У бл. Августина, для которого на первом плане стояли религиознопрактические интересы, требование от авторитета разумности, при предположении абсолютной разумности христианского Откровения, приводило к мысли о необходимости подчинения и в теоретической, и в практической области авторитету Писания и Церкви (предания), так как чего‑либо более разумного нет. Для самого Августина это стояло в тесной связи с его личным опытом: он пришел к христианству, пройдя целый ряд, между прочим, теоретических заблуждений, пока его ум не успокоился наконец на мысли об абсолютной истинности христианского вероучения и безусловной вере в него. Эригене (нужно, конечно, думать) не пришлось пройти такого пути. Он воспитался в сфере уже христианской и мысль о разумности Откровения мог принять в готовом виде. Высказанный Августином критерий разумности авторитета ему пришлось приложить на почве чисто христианской, причем он руководился чисто теоретическими, исключительно научными интересами, — именно, в вопросе о сравнитель>ном достоинстве различных церковных авторитетов внутри самого христианства, каковыми явились великие представители богословской мысли востока и запада. Решение в положительном смысле вопроса о разумности авторитета в отношении к учению Писания и Церкви вообще дало возможность бл. Августину успокоиться на доверии к нему; тот же самый вопрос, только возникший по отношению к известным выразителям самого церковного учения на востоке и западе, пытавшимся понять и уяснить его в своих произведениях и признанным авторитетами, — вследствие оказавшегося между ними несогласия, побудил, напротив, пытливый ум Эригены, не успокаиваясь на простом доверии к тому или другому авторитету, стремиться к cамостоятельному уяснению христианской истины на основании тех данных, которые выработала богословская мысль в предшествующее время и которые могли быть доступны ему. Замечательным образом критерий разумности, выставленный Августином по отношению к авторитету, Эригене пришлось приложить к самому же Августину, сделавшемуся к тому времени, можно сказать, величайшим авторитетом в западной церкви. Во имя его Эригена и отвергает многие из мнений Августина, как бы, по нему, ни старались объяснить их происхождение.

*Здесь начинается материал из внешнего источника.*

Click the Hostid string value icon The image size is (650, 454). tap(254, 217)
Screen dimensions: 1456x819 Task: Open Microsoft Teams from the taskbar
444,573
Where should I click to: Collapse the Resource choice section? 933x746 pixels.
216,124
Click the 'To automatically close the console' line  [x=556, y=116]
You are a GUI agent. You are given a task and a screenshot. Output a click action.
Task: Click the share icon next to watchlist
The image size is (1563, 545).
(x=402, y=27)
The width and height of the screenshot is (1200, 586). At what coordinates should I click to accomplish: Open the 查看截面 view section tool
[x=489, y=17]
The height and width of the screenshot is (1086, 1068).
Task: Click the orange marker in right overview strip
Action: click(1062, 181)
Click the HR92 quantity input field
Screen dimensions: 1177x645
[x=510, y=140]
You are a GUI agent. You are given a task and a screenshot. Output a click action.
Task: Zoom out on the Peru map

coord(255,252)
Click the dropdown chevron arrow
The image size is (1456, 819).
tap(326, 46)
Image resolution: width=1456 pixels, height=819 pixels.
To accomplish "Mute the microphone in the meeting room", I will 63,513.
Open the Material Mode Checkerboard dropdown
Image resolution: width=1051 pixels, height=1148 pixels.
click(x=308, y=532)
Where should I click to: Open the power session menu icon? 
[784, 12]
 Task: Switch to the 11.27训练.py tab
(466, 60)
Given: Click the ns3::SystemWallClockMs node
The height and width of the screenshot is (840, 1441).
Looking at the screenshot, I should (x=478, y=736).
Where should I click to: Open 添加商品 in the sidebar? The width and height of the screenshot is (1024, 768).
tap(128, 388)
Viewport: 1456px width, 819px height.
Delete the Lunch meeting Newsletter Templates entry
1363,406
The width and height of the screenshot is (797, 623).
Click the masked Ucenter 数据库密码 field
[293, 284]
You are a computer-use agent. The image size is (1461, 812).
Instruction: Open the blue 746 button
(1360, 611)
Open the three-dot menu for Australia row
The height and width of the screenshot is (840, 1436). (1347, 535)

Но влияние августинизма отразилось не в одном только усвоении западным мыслителем принципа рационального познания. Усвояя и развивая далее воззрение бл. Августина на значение человеческого разума и его отношение к Откровению, Эригена всецело усваивает и августиновский метод спекуляции, или, точнее, тот способ представления, который лежит в основе системы Августина, его психологическую точку зрения.
Мало того, что самопознание составляет необходимую обязанность для человека, так как через него только он может сделаться совершеннейшим образом Творца, — психологический анализ, по философу, есть почти единственный путь вообще к познанию истины. «И это самый лучший и почти единственный путь к познанию истины, т. е. чтобы человеческая природа сначала познавала и любила саму себя, а потом все свое познание и всю свою любовь обратила к познанию и любви Творца. Потому что, если она не знает, что происходит в ней самой, каким образом желает она знать то, что находится выше ее?» «Ибо не далеко отстоит от неразумных животных тот, кто не знает самого себя и общей всему роду человеческому природы. Моисей говорит также: “внимай себе самому” (Втор. 4,9) и читай как бы в книге историю действий души. Ибо, если мы не желаем узнать и исследовать самих себя, это значит, конечно, что мы не имеем желания возвратиться к тому, что выше нас, т. е. к причине, произведшей нас, и через то будем лежать на одре плоти и материи и пребывать в смерти неведения, так как нет никакого иного пути к яснейшему созерцанию Первообраза, кроме точнейшего познания ближайшего к Нему Его образа, потому что между Первообразом и образом и подобием Его, т. е. между Богом и человеком, нет ничего посредствующего»[686]
.Основной фон всей системы Эригены — психологический, и это обстоятельство является весьма важным для ее понимания. Через это именно налагается, так сказать, печать западного происхождения на самое ее содержание и, при всем стремлении философа усвоить точно мудрость востока, его спекуляция является оригинальной. Благодаря именно психологической точке зрения, заимствованной от Августина и примененной к решению метафизических вопросов, Эригена возвышается до того ясно сознанного и решительно выражаемого им идеально–субъективного воззрения, которое кажется столь удивительным для современных исследователей в философе IX века в сравнении с философами ΧΙΧ–го. Эта же точка зрения придает совершенно особый характер предполагаемому пантеизму его системы, о действительном смысле которой высказываются столь разнообразные суждения в современной литературе.